Illustrations de jurisprudence

Nous vous proposons, sous forme de tableau, un panorama des diverses solutions rendues par la chambre sociale de la Cour de cassation à propos de la question de la qualification de sanction disciplinaire pour des écrits adressés au salarié.

 

REPROCHES SANCTION

Constitue une sanction disciplinaire la lettre par laquelle l’employeur adresse des reproches à une salariée, pour des faits qu’il estime fautifs (arrêt du 29 mai 2024).

OUI

Ayant constaté que l’employeur avait adressé des reproches à la salariée par une lettre dans laquelle il lui demandait de cesser de formuler des allégations outrancières envers sa hiérarchie et de travailler dans un esprit d’équipe conformément aux directives qui lui étaient données, la cour d’appel a pu en déduire que cette lettre de mise en garde par laquelle l’employeur lui reprochait, en les considérant comme fautifs, les faits ultérieurement invoqués à l’appui de la rupture, constituait une sanction disciplinaire (arrêt du 29 mai 2024).

OUI
RAPPEL À L’ORDRE SANCTION

Constitue tout au plus un rappel à l’ordre n’épuisant pas le pouvoir disciplinaire de l’employeur le courriel adressé au salarié par lequel l’employeur, qui n’a pris aucune mesure à l’encontre de ce dernier, se borne à lui demander de faire preuve de respect à son égard et de cesser d’être agressif, de faire preuve de jugements moraux, de colporter des rumeurs et autres dénigrements auprès de la clientèle et des autres salariés (arrêt du 20 mars 2024).

☆ ☆ ☆

■ Objectif A ■
Recopiez mot pour mot le passage du texte sur la jurisprudence qui va de « Constitue une sanction » jusqu'à « fautifs (arrêt du 29 mai 2024). ».
Le texte sur la jurisprudence et les lignes qui viennent ensuite n'ont pas la même origine.

☆ ☆ ☆

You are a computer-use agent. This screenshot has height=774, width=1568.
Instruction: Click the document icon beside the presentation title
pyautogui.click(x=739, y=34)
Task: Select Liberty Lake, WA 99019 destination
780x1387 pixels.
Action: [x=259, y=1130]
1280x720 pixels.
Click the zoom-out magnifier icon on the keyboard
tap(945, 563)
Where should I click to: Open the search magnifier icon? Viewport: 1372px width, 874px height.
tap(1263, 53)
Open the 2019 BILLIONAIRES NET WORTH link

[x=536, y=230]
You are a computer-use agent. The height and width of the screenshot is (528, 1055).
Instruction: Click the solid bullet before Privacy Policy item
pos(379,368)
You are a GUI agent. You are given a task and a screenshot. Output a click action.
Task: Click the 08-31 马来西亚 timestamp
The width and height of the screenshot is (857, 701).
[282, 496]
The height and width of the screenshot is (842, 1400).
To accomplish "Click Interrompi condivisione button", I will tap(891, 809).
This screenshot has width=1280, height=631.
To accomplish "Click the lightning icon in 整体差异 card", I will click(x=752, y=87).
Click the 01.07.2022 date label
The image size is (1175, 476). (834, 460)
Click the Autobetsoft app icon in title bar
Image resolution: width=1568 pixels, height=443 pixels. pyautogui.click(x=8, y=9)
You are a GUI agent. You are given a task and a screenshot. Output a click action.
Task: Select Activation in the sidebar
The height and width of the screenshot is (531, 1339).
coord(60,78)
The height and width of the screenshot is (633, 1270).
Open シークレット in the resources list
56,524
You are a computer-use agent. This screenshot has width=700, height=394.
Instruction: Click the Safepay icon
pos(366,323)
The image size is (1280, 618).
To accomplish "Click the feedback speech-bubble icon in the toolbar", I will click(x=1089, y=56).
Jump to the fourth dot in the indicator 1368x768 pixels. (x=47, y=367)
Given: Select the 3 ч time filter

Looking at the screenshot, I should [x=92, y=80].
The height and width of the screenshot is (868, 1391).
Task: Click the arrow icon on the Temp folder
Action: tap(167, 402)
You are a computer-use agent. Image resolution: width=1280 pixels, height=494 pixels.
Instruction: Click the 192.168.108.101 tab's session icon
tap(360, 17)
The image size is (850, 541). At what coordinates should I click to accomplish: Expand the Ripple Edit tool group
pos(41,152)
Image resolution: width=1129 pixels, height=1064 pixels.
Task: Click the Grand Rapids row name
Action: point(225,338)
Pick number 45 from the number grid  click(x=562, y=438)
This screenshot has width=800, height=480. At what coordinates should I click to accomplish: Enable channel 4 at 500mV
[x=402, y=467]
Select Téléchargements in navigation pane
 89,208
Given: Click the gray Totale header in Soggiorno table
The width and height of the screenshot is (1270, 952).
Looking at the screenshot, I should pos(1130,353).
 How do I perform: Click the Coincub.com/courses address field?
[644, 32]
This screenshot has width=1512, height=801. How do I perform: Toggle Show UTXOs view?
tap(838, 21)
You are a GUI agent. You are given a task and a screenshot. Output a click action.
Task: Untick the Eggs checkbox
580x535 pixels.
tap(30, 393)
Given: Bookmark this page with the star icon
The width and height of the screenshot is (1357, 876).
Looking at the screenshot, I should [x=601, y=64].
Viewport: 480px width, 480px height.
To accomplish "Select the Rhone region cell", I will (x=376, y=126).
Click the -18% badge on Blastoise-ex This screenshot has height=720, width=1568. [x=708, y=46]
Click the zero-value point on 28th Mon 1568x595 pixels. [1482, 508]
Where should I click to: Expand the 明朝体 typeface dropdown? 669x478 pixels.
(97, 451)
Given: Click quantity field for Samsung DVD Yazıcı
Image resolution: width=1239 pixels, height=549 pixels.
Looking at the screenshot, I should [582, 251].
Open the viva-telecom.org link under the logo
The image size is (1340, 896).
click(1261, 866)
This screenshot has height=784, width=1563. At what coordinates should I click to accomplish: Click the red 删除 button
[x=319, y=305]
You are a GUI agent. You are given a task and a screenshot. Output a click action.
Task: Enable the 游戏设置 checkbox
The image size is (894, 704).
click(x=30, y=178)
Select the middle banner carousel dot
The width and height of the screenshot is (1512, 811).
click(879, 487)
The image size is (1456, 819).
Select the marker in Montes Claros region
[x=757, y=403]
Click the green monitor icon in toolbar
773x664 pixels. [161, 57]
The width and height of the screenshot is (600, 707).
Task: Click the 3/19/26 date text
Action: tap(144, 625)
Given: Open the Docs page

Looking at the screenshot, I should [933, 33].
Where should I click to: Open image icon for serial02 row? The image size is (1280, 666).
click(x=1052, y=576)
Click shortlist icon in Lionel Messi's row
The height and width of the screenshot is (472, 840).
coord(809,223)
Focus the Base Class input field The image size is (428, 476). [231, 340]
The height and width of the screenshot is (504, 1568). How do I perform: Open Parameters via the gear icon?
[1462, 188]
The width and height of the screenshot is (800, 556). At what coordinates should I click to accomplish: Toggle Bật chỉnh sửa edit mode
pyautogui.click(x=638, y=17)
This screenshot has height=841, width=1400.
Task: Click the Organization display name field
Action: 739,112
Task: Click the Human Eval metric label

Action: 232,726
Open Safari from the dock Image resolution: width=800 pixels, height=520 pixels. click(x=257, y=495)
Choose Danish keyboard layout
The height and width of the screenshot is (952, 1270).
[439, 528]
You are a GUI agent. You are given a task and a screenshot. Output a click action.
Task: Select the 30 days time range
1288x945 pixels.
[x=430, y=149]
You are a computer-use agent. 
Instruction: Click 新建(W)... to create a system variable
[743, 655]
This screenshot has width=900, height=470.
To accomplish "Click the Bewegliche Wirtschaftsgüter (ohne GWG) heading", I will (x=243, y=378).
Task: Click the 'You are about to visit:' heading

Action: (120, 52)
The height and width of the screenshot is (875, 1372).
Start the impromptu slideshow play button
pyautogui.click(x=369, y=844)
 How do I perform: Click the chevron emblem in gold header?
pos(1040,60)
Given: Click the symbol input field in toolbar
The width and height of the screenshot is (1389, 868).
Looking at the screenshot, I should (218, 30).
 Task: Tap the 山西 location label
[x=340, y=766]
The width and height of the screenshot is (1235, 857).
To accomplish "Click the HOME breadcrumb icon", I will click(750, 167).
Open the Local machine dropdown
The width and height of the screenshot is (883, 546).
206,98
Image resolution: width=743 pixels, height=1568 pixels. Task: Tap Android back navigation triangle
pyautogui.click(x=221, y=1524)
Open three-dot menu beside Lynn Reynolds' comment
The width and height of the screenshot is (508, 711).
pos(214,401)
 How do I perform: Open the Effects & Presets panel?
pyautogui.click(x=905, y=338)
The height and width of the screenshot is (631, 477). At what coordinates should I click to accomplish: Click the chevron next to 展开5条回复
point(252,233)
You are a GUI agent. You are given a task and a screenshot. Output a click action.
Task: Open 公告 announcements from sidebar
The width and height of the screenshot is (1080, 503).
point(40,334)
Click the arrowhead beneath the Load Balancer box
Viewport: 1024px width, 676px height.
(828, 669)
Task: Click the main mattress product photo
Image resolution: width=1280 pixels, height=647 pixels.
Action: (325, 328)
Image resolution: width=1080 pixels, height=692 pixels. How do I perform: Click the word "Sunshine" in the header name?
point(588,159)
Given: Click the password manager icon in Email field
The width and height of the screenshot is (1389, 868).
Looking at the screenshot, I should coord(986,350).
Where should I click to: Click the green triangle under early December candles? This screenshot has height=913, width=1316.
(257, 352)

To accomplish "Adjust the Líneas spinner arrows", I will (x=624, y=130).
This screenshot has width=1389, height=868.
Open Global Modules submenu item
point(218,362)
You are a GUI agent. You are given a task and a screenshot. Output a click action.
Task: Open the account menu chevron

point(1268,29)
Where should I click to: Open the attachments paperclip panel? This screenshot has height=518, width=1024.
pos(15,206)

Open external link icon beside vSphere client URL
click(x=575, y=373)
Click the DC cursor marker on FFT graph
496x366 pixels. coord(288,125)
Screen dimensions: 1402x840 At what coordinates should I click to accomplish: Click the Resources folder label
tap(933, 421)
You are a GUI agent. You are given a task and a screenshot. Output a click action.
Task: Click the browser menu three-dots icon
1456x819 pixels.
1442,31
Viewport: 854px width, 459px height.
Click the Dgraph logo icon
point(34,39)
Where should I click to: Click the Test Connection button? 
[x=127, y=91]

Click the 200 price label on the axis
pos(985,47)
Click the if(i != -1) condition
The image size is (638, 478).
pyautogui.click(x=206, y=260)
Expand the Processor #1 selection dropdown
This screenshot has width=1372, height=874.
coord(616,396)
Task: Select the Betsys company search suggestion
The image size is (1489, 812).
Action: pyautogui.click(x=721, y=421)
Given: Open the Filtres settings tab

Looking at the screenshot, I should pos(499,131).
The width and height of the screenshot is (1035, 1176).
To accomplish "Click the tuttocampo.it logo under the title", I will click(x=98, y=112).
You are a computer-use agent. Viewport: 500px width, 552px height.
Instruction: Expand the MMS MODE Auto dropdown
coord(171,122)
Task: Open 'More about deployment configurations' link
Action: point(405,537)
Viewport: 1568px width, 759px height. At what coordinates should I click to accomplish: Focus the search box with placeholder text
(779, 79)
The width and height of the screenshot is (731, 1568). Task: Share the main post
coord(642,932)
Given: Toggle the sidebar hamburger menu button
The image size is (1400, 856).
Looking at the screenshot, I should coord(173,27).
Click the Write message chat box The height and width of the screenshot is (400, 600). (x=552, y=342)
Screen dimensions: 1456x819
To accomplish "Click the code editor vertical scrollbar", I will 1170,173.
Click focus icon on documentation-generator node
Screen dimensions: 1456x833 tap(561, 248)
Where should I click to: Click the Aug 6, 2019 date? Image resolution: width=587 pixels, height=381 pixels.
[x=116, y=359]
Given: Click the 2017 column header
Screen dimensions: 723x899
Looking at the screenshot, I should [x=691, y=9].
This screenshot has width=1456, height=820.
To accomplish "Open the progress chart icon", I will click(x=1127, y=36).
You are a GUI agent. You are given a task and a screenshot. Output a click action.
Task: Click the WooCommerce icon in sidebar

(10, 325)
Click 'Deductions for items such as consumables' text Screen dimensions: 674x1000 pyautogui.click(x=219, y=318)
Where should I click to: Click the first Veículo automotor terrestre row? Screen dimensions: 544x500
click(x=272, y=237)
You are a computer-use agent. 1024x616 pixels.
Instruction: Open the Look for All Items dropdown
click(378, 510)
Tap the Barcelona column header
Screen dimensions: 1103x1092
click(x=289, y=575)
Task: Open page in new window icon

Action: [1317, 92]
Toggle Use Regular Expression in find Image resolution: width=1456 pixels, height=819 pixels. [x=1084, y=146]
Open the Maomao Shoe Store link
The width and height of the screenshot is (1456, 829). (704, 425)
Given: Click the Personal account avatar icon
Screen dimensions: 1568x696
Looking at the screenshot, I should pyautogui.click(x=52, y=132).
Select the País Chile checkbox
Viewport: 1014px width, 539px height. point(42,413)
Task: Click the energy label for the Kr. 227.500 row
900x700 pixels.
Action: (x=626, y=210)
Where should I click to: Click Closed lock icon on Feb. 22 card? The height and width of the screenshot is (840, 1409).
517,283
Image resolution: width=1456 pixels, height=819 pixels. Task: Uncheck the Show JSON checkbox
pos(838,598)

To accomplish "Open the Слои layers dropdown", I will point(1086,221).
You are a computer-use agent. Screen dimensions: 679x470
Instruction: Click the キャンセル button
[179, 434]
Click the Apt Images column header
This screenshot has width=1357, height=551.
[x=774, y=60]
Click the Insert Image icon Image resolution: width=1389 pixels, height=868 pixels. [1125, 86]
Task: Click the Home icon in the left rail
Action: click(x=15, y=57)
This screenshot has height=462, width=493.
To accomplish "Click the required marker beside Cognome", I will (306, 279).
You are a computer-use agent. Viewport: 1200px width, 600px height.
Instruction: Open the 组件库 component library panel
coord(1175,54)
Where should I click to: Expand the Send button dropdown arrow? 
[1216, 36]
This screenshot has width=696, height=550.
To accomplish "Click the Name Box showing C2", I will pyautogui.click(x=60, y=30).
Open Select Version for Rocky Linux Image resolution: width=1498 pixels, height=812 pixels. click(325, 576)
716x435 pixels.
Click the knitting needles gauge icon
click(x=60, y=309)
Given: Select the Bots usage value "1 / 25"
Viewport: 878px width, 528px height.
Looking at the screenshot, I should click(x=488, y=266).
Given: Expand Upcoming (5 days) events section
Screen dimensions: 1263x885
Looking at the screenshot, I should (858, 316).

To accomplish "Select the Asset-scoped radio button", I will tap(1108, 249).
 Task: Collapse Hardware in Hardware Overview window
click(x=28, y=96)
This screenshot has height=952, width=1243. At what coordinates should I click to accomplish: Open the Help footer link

☆ ☆ ☆

■ Objectif B ■
Citez telles quelles, parmi les lignes fournies plus haut, toutes celles qui vont de la ligne contenant « How do I perform: Open the » jusqu'à la ligne contenant « point(218,362) », ces deux lignes comprises.

■ Solution A ■
Constitue une sanction disciplinaire la lettre par laquelle l’employeur adresse des reproches à une salariée, pour des faits qu’il estime fautifs (arrêt du 29 mai 2024).

■ Solution B ■
 How do I perform: Open the Effects & Presets panel?
pyautogui.click(x=905, y=338)
The height and width of the screenshot is (631, 477). At what coordinates should I click to accomplish: Click the chevron next to 展开5条回复
point(252,233)
You are a GUI agent. You are given a task and a screenshot. Output a click action.
Task: Open 公告 announcements from sidebar
The width and height of the screenshot is (1080, 503).
point(40,334)
Click the arrowhead beneath the Load Balancer box
Viewport: 1024px width, 676px height.
(828, 669)
Task: Click the main mattress product photo
Image resolution: width=1280 pixels, height=647 pixels.
Action: (325, 328)
Image resolution: width=1080 pixels, height=692 pixels. How do I perform: Click the word "Sunshine" in the header name?
point(588,159)
Given: Click the password manager icon in Email field
The width and height of the screenshot is (1389, 868).
Looking at the screenshot, I should coord(986,350).
Where should I click to: Click the green triangle under early December candles? This screenshot has height=913, width=1316.
(257, 352)

To accomplish "Adjust the Líneas spinner arrows", I will (x=624, y=130).
This screenshot has width=1389, height=868.
Open Global Modules submenu item
point(218,362)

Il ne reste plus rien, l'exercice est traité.